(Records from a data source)
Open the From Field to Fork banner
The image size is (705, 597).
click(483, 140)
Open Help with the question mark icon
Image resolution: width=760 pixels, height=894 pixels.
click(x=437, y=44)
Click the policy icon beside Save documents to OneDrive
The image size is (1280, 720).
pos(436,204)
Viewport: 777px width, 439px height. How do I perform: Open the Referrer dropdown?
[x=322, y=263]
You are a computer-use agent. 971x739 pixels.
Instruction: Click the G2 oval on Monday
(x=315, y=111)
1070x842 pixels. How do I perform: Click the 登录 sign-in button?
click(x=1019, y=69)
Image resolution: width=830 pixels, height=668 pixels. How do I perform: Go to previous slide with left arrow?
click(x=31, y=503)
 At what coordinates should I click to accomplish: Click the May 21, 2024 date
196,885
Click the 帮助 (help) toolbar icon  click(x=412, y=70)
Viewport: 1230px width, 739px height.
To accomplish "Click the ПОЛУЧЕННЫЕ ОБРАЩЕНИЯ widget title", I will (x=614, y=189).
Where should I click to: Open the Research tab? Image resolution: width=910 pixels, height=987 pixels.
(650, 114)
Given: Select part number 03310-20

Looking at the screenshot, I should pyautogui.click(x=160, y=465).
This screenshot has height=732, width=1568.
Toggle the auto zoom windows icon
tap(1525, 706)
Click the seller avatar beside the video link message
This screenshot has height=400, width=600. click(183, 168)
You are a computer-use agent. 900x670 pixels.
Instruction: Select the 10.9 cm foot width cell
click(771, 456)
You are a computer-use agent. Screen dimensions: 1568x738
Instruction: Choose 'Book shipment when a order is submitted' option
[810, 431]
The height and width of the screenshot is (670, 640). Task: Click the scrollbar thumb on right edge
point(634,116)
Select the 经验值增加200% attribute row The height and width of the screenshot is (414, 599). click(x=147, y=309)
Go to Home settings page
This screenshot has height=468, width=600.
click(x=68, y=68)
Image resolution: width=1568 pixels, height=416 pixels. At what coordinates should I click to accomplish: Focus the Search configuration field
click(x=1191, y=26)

• What to work on:
Each of the entries above should be written out again exactly.

• Answer box:
Open the From Field to Fork banner
The image size is (705, 597).
click(483, 140)
Open Help with the question mark icon
Image resolution: width=760 pixels, height=894 pixels.
click(x=437, y=44)
Click the policy icon beside Save documents to OneDrive
The image size is (1280, 720).
pos(436,204)
Viewport: 777px width, 439px height. How do I perform: Open the Referrer dropdown?
[x=322, y=263]
You are a computer-use agent. 971x739 pixels.
Instruction: Click the G2 oval on Monday
(x=315, y=111)
1070x842 pixels. How do I perform: Click the 登录 sign-in button?
click(x=1019, y=69)
Image resolution: width=830 pixels, height=668 pixels. How do I perform: Go to previous slide with left arrow?
click(x=31, y=503)
 At what coordinates should I click to accomplish: Click the May 21, 2024 date
196,885
Click the 帮助 (help) toolbar icon  click(x=412, y=70)
Viewport: 1230px width, 739px height.
To accomplish "Click the ПОЛУЧЕННЫЕ ОБРАЩЕНИЯ widget title", I will (x=614, y=189).
Where should I click to: Open the Research tab? Image resolution: width=910 pixels, height=987 pixels.
(650, 114)
Given: Select part number 03310-20

Looking at the screenshot, I should pyautogui.click(x=160, y=465).
This screenshot has height=732, width=1568.
Toggle the auto zoom windows icon
tap(1525, 706)
Click the seller avatar beside the video link message
This screenshot has height=400, width=600. click(183, 168)
You are a computer-use agent. 900x670 pixels.
Instruction: Select the 10.9 cm foot width cell
click(771, 456)
You are a computer-use agent. Screen dimensions: 1568x738
Instruction: Choose 'Book shipment when a order is submitted' option
[810, 431]
The height and width of the screenshot is (670, 640). Task: Click the scrollbar thumb on right edge
point(634,116)
Select the 经验值增加200% attribute row The height and width of the screenshot is (414, 599). click(x=147, y=309)
Go to Home settings page
This screenshot has height=468, width=600.
click(x=68, y=68)
Image resolution: width=1568 pixels, height=416 pixels. At what coordinates should I click to accomplish: Focus the Search configuration field
click(x=1191, y=26)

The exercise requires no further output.